There is also the key dilemma regarding when non-compliance becomes ‘wilful’, a key threshold which will trigger more severe sanctions from TPR. Understandably, regulators will make every effort to help employers comply with their obligations, and will be reluctant to punish employers who fail to comply ‘inadvertently’. As the strategy document outlines:

There are some employers who will fail to comply whether because they have no understood or have not been able to comply. We will consider the circumstances of each case and, where it is appropriate to do so, we will work with the employer to get them compliant.

Ignorance of the law, it seems, is a valid excuse.

It is also worth noting that TPR has out-sourced some of its enforcement activities to business services supplier Capita. As noted above, TPR already has some enforcement functions, based on the obligation of many employers to offer stakeholder pensions. But its limited activities in this regard reflected the limited nature of obligations around employer-based stakeholder provision.

Under the new system, Capita will principally be responsible for administering compliance notices and fixed penalties, and TPR will retain ‘more complex enforcement activities’. It is not clear how this relationship will work in practice – it suggests, at first sight, that TPR expects that the occasions where sanctions beyond fixed penalty notices will be required will be quite rare.
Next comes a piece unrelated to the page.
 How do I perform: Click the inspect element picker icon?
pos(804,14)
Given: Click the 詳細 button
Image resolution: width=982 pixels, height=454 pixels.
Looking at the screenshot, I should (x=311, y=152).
We should not doubt that TPR is committed to enforcing automatic enrolment. And the coalition government’s decision to extend the phasing-in process, while regrettable, has at least helped to decisively undermine the credibility of any employer refusing to comply on the grounds of cost. But if TPR’s powers or available resources prove to be insufficient to securing full compliance, the success of the policy will be dependent on actual employers implementing it on ‘the front line’. The wide consensus that has shaped pensions reform in the UK over the past decade may be about to face its toughest test yet.